A weakened Tammy could come close to Bermuda

Hurricane Tammy is holding on well north of the Caribbean. The moisture tail feeding into the system is still pulling spotty downpours over the islands east of Puerto Rico, but the lingering effects of the storm should be over today.

Tammy’s track for the next two days seems clear. It will drift in a northerly direction. After that, there appears to be an atmospheric fork in the road. A large upper-level low-pressure system related to a sharp dip in the jet stream is forecast to form to the west of Tammy. If the upper low doesn’t grab Tammy tight, it could kick the storm off into the open central Atlantic.

The scenario favored by the National Hurricane Center, however, is for Tammy to get absorbed by the upper low and slowly rotate around the top side of the giant circulation. In the meantime, the upper low will inject dry air into Tammy, and the upper-level winds will become hostile. Tammy is forecast to become a non-tropical low-pressure system about Thursday and eventually move out to sea.

Before that happens over the weekend, however, non-tropical ex-Tammy might track near Bermuda. Everyone on the island should stay informed. There is no sign it would be a strong storm, but it will be moving slowly, so a period of nasty weather is possible, depending on how this scenario plays out. With several moving parts and a fork in the road to navigate, uncertainty is higher than normal.

In the extreme southern Caribbean, Tropical Depression TWENTY-ONE has come ashore in Nicaragua. Heavy rain with potential flooding will spread across the mountainous areas and into Honduras. The remnants of this system look likely to eventually venture into the Pacific.

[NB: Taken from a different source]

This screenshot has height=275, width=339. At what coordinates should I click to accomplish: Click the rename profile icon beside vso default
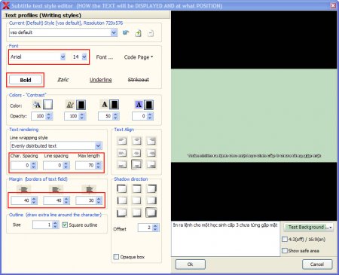click(x=126, y=32)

On the Pacific coast of Mexico, soon-to-be Hurricane Otis is forecast to make landfall just north of Acapulco tomorrow afternoon. Everyone along that coast should stay up to date on the latest forecast and information.

Otherwise, nothing seems to be cooking. Dry air and hostile winds are controlling the atmosphere over the Gulf of Mexico and up the East Coast. The Caribbean waters continue to be unusually warm, however, so development there before the season ends can’t be ruled out.